Tout au long du métrage, nous assistons impuissants à la triste vie de Jérémie, un petit bonhomme de 7 ans que les services sociaux ont remis à sa mère, prostituée, toxicomane et en proie à l'autodestruction.
Arraché au confort rassurant de sa famille d'accueil, le petit va rapidement être initié à l'alcool, à la drogue, à la pornographie et à l'errance par celle qui est sensé le protéger, subissant également la violence et les abus sexuels des différents amants de cette mère indigne.
Un véritable chemin de croix pour cet enfant au parcours particulièrement rude et au destin bien sombre.

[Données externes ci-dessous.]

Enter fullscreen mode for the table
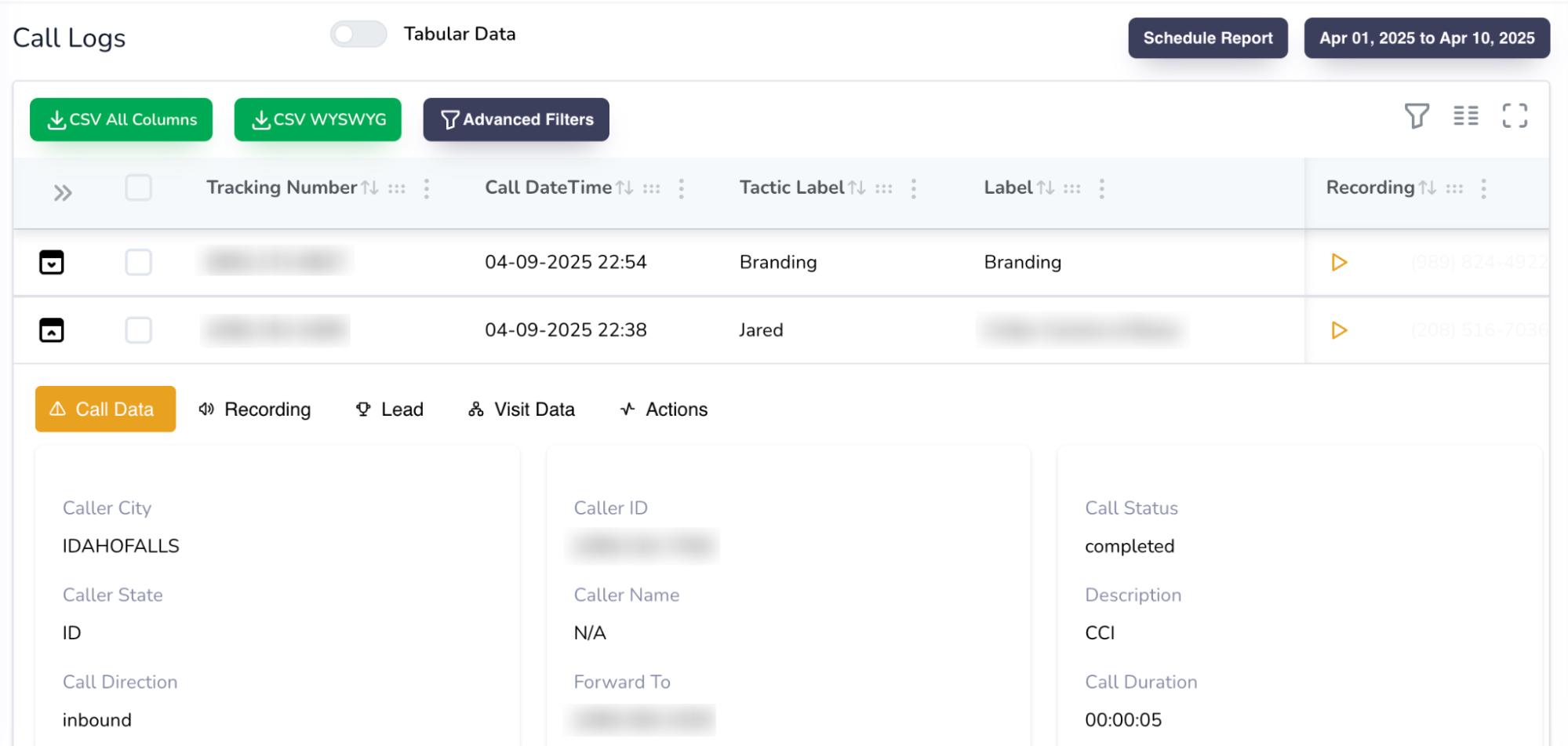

La mise en scène nous fait ressentir les émotions de Jérémie, via des cadrages serrés et oppressants, et un montage au rythme volontairement effréné lors des scènes où il est drogué ou en souffrance.
Une ambiance sonore plutôt agressive (et parfois agaçante) et quelques effets visuels un peu fantaisistes viennent ponctuellement accentuer la douleur ressentie par le personnage (comme ces espèces d'oiseaux rouges sang qui apparaissent dans l'imaginaire de Jérémie quand il subit des abus physiques), ce qui tranche avec l’esthétique brute et réaliste du film et renforce son atmosphère malsaine et anxiogène.
Le Livre de Jérémie est perturbant de par son propos mais aussi par la manière dont il illustre son sujet et dont il suggère ce qui ne peut être montré. Certaines scènes, tout bonnement glaçantes, sont ainsi judicieusement pensées pour que le message soit explicite sans que l'enfant ne soit directement mis en scène
Comme celle (entre autre) où le petit garçon, travesti et maquillé comme sa mère, vient aguicher le nouvel amant de celle-ci
Déroutant à différent points de vue donc, entre la thématique grave et assez peu banale des violences subies par les enfants, la réalisation punk, brut de décoffrage et une galerie de personnages tous plus abjects les uns que les autres.
Et ce sont des acteurs de renom qui se glissent dans ces rôles particulièrement ingrats, d'Asia Argento, elle-même (que j'ai pris pour Uma Thurman dans un premier temps!), en mère destructrice, à Peter Fonda, Ornella Muti et Ben Foster en fanatiques religieux, en passant par Marylin Manson et Jeremy Renner en beaux-pères pédophiles ou Winona Ryder en psychologue antipathique.
D'ailleurs, mention spéciale pour les petits acteurs qui endossent le rôle de Jérémie à 7 et 11 ans avec beaucoup de justesse et une maturité remarquable.
En fait, quand j'ai compris vers quoi le film allait m'amener, j'ai été tentée de m'arrêter dès le premier quart d'heure. Toute cette violence, toute cette souffrance, toute cette injustice qui s'abat sur les frêles épaules de ce brave garçonnet, c'est quand même vachement dur!
Moi qui suis la première à ricaner quand un gamin se fait laminer dans un film, je dois dire que dans ce genre de contexte, où le sujet de la maltraitance est abordé frontalement et de manière si crue, je n'en mène pas large!
Finalement je ne regrette pas d'être allé jusqu'au bout car malgré le profond malaise que génère le film par son excessive noirceur, Asia Argento ose aborder un sujet sensible et complexe, de manière abrupte et avec férocité certes, mais elle va au bout de son idée, sans ménager le spectateur et avec une certaine originalité.
C'est bien foutu et honnête mais coriace tout de même.